Time for an update since it's been a few days since I last posted.
4th of July was uneventful. I stayed home and exercised, eating was on plan. The evening of the 4th my brother called me from PA and said that he and his wife were going to come visit on Saturday, the 6th and spend the night. Oh holy hell! The control freak in me hates last minute plans like that. I like to know "the deal" well in advance so I can get a plan together for meals and entertainment. This left me scrambling to call my sister and DD and trying to pull a plan together at the last minute as well as trying to plan out meals.
After a few back and forth calls, my brother said that since he was popping in with short notice that he would either take us all out for dinner or we could order pizza in and for us not to go to any trouble cooking and so on. I left it up to him since he was the one paying and he decided on pizza in so we could stay in and visit more (and I was fine with that so I could have more control over my food). But, PIZZA! Oh no! I knew I needed to get to the grocery store so that I would have something to eat. I decided to buy stuff to make a huge antipasto salad loaded with veggies, ham, provolone, salami, olives and pepperoncini. At least I could eat that. My brother stopped at a farmers market on the way down and brought with him a watermelon and a cantaloupe that were as sweet as sugar. I also made cupcakes and brownies and bought chips and snack mix for the others. (I was the only one watching what I was eating and had to feed the crowd
something.) I had salad, fruit, a glass of lemonade and a half of a small brownie. I also picked some cashews out of the snack mix. My sister asked if I was going to have any pizza and my SIL mumbled something about me being on the
caveman diet and not eating grains. (I didn't tell her about it but I did tell my brother about it on the phone a few weeks prior, so they had to be talking about me being "on" it.) My sister said in a know-it-all voice, "So you're just not eating complex carbs." I told her that it was a little different and there was more to it than that without getting into details because I know that they don't get it or want to hear it. My sister said, "Well, I don't eat grains either." I explained to her that she
does eat grains: flour, rice, pasta, corn, oatmeal... I could see everyone's eyes glaze over and my sister got a shitty look on her face so I promptly shut up. I know what they were all thinking - "oh, she's on one of those fad diets." They are all oblivious to living a healthy lifestyle. Especially my sister who just had both knees replaced due to her obesity and she wanted to order a Philly Cheese Steak pizza (which didn't get ordered - probably to her dismay.) She likes the idea of losing weight but she doesn't want to do the work to make it happen, therefore, she doesn't want me to lose weight either. Jealousy is a bitch.

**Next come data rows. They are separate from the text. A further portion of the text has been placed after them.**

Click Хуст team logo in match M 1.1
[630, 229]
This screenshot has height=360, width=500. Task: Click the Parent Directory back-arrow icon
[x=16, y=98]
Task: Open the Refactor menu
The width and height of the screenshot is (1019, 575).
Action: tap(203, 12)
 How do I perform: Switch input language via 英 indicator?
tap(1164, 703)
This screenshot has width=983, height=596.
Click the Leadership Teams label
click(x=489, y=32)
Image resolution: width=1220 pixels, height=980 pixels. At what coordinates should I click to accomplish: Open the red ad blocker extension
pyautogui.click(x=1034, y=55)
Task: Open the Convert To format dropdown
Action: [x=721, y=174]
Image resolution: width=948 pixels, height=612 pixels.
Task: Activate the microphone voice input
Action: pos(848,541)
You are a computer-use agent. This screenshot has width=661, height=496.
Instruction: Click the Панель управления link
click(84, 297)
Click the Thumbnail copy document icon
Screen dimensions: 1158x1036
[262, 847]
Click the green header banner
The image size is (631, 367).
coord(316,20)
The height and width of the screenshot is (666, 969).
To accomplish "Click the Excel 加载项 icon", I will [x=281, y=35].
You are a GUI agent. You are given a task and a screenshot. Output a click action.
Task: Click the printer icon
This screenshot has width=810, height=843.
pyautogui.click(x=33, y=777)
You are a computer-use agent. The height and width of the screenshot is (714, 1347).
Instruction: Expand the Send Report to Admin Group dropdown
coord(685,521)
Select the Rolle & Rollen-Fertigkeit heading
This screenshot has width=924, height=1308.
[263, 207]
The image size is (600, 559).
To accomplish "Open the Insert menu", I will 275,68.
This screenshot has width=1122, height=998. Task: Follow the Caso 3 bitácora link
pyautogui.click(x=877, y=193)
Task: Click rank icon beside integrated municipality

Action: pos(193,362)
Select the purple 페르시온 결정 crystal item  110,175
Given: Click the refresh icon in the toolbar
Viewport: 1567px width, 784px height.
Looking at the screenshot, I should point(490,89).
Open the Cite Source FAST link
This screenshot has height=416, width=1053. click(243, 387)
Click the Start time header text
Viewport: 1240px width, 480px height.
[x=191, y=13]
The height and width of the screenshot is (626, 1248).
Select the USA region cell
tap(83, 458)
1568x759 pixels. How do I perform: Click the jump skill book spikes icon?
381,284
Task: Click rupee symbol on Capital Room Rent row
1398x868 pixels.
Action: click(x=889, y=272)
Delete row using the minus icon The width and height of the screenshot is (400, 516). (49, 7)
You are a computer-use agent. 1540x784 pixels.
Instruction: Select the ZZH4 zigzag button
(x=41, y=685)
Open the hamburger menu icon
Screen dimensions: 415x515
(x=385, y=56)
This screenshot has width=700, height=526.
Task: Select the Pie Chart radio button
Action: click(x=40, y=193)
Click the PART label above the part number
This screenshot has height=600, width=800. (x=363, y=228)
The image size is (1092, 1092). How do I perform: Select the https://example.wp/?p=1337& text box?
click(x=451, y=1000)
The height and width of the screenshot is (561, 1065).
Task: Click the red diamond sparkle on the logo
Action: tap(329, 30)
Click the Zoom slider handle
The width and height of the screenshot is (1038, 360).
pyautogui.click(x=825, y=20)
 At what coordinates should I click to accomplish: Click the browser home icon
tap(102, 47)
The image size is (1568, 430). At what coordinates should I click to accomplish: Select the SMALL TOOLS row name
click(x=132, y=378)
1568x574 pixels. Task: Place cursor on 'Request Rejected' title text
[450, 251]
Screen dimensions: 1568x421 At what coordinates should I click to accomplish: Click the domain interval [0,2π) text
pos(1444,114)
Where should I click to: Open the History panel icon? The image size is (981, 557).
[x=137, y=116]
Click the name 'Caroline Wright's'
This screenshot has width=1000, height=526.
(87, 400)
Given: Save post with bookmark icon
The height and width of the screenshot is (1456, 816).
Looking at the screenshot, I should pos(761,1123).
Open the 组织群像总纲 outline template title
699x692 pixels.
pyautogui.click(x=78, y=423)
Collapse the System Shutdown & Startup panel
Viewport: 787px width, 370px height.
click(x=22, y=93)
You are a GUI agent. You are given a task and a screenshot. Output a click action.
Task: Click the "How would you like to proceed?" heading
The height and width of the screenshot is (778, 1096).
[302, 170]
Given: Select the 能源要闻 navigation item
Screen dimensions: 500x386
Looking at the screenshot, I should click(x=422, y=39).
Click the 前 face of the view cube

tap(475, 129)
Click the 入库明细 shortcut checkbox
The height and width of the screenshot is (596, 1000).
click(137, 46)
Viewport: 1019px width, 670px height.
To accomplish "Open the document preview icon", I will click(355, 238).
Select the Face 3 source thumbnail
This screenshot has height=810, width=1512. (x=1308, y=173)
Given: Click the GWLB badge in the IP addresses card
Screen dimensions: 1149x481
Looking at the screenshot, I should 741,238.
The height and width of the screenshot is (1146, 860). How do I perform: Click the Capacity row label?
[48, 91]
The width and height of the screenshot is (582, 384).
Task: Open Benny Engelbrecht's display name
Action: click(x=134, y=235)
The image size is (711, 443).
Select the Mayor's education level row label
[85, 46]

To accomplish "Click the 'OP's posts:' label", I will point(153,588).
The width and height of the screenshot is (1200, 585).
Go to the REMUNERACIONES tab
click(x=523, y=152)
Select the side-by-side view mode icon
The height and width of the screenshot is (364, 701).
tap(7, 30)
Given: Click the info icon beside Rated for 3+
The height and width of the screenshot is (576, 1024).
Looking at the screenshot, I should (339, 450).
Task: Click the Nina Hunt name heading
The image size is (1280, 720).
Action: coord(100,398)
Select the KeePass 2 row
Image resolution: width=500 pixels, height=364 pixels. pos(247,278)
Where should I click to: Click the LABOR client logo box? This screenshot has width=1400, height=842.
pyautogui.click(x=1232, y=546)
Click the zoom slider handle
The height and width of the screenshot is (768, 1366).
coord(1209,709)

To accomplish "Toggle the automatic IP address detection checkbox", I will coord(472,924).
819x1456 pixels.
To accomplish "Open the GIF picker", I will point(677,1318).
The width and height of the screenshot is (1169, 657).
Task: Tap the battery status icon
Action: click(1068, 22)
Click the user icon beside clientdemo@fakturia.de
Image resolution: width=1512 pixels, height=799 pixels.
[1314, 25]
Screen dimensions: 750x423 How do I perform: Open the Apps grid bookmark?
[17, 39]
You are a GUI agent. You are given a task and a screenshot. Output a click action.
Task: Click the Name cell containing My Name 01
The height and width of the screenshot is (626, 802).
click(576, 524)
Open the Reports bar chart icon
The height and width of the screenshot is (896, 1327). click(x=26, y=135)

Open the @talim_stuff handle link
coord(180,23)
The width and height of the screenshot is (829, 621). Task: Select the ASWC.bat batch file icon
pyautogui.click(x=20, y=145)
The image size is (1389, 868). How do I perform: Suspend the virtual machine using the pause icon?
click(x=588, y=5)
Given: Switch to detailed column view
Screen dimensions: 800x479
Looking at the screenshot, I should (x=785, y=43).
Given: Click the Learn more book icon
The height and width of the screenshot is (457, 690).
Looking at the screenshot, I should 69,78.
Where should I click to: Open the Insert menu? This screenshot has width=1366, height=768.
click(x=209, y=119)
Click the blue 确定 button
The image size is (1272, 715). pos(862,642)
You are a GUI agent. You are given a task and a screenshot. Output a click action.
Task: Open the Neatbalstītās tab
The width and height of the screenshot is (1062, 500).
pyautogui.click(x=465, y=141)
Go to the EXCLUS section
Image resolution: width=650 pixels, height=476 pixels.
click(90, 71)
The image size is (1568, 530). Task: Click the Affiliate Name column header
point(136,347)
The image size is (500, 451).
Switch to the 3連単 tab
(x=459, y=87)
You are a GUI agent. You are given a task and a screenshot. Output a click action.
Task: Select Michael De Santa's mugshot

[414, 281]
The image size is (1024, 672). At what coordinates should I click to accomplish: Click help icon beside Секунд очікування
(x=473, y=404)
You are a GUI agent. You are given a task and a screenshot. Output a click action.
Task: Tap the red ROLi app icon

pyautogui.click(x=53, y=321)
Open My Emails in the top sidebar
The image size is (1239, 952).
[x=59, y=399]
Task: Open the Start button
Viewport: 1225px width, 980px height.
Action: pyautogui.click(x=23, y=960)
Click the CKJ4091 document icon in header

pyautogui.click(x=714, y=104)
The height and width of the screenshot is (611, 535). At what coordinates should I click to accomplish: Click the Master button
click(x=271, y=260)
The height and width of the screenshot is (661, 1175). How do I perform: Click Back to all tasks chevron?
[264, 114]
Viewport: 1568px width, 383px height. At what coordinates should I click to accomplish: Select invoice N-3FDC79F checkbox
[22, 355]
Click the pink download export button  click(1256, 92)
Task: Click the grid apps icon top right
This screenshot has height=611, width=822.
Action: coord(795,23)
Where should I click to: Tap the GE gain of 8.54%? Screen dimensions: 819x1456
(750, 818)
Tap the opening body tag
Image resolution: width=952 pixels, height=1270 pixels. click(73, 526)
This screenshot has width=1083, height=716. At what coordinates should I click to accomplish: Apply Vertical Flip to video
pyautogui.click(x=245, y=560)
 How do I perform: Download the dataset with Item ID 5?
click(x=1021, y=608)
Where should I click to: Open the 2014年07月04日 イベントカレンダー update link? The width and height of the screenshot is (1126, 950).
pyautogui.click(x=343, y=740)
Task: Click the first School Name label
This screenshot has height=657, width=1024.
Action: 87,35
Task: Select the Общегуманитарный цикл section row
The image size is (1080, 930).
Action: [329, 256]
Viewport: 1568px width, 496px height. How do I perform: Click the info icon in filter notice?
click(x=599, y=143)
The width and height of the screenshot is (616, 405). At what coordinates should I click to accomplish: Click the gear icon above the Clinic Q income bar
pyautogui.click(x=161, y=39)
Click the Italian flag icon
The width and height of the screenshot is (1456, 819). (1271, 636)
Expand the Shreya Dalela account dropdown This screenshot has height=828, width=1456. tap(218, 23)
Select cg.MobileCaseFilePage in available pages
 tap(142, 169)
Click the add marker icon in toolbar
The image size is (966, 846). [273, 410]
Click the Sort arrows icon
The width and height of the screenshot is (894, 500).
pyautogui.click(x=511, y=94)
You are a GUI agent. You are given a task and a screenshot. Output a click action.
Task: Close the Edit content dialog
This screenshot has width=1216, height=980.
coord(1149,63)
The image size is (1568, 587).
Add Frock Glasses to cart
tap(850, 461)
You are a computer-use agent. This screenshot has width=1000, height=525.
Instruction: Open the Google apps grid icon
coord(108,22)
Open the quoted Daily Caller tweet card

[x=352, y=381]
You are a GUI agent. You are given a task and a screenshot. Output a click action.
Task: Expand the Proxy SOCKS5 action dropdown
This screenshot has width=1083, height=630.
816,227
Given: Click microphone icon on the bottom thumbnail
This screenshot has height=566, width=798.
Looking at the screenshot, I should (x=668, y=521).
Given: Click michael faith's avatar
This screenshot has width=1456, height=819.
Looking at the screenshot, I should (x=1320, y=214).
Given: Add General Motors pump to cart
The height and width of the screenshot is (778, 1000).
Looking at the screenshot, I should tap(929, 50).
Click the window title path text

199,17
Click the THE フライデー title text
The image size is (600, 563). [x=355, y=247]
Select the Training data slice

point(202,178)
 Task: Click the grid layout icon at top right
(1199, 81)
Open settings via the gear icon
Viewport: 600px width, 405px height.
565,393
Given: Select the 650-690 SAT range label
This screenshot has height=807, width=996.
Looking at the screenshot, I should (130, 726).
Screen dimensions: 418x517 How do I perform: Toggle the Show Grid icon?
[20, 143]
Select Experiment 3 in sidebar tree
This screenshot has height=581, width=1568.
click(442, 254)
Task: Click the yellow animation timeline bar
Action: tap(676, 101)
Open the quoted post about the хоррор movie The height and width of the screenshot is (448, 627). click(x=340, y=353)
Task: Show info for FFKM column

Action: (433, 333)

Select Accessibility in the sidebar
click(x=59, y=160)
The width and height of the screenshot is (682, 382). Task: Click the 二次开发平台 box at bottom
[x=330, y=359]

I sent all the baked goods, pizza and chips home with everyone else so I wouldn't be tempted to eat it when I was home alone. I felt good and in control. Even though I did indulge in a tiny piece of brownie and a glass of lemonade, I felt good resisting the other
food crap. I was rewarded with seeing 232.6 on the scale.
The next morning we went to my DD's house where she prepared a healthy breakfast buffet (she's eating primally, too, so no problem there).
Nobody noticed or commented that I've lost weight. I've lost 26 pounds now and I know they can tell at least a little bit, but no comments. :/
The action on the scale has slowed down but it's still creeping in the right direction and that's progress for now. I'm trying to kick it up a notch. I must drink more water. I've been doing my Slim in Six videos, which have three phases and tonight I move to the medium phase, which is tough and lasts for 45 minutes. God help me have the energy to do it. I must focus and keep my eyes on the prize.
Oh yeah - somehow I got freakin' poison ivy, too!!!!!!!!!!!!
That's it for now. make it a great day.